(Entries for locating text and elements)
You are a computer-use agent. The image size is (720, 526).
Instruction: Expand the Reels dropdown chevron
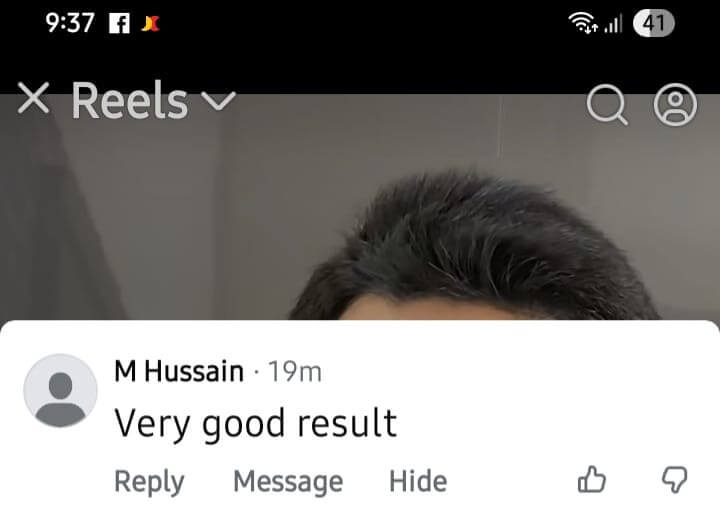(219, 100)
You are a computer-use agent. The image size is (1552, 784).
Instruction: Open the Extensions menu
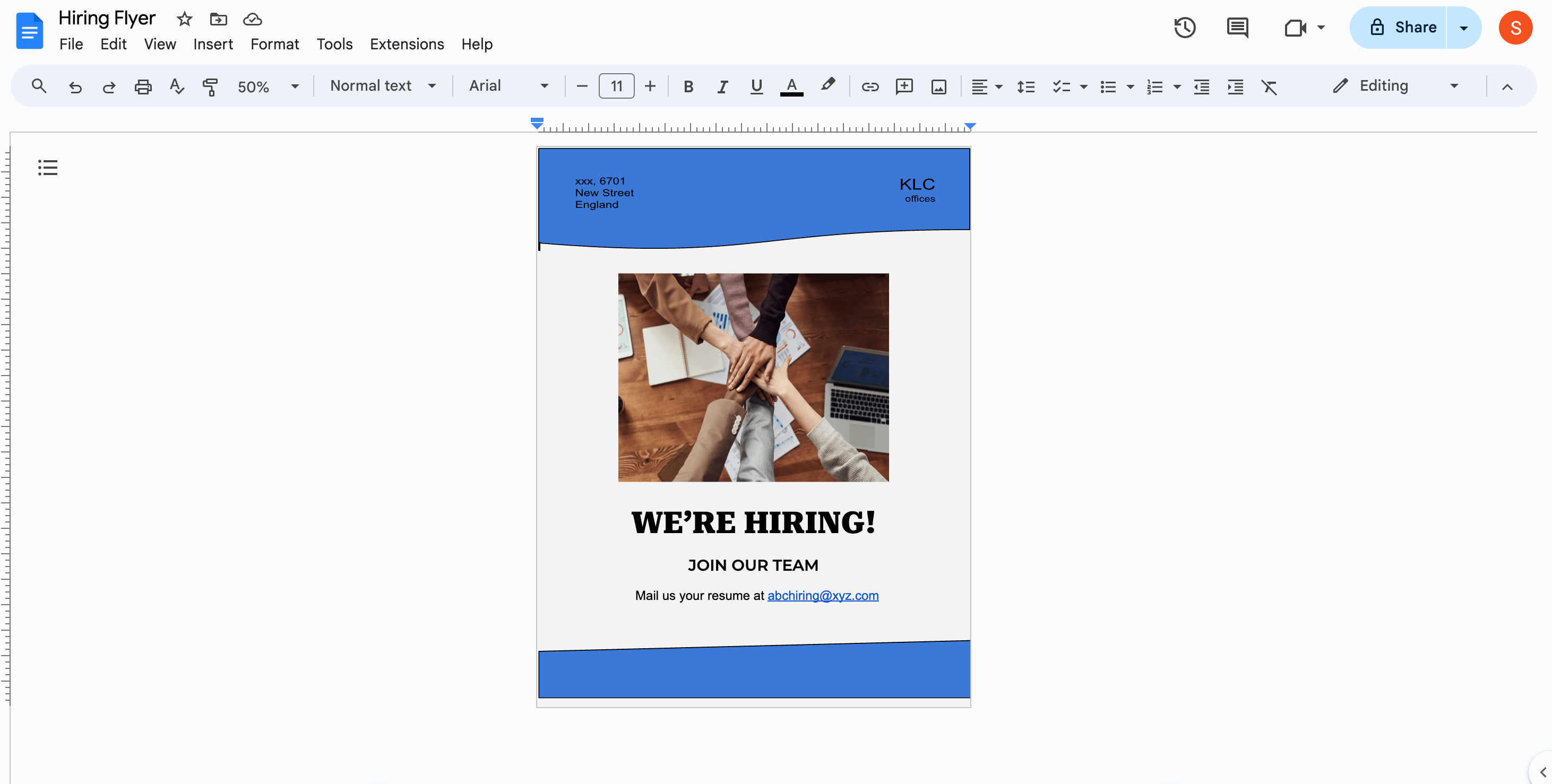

Job.
Can you swap "Instruction" for "Request" throughout the records, keeping everything else as it is and leaving the pictures out of your answer?

Exercise answer.
You are a computer-use agent. The image size is (720, 526).
Request: Expand the Reels dropdown chevron
(219, 100)
You are a computer-use agent. The image size is (1552, 784).
Request: Open the Extensions menu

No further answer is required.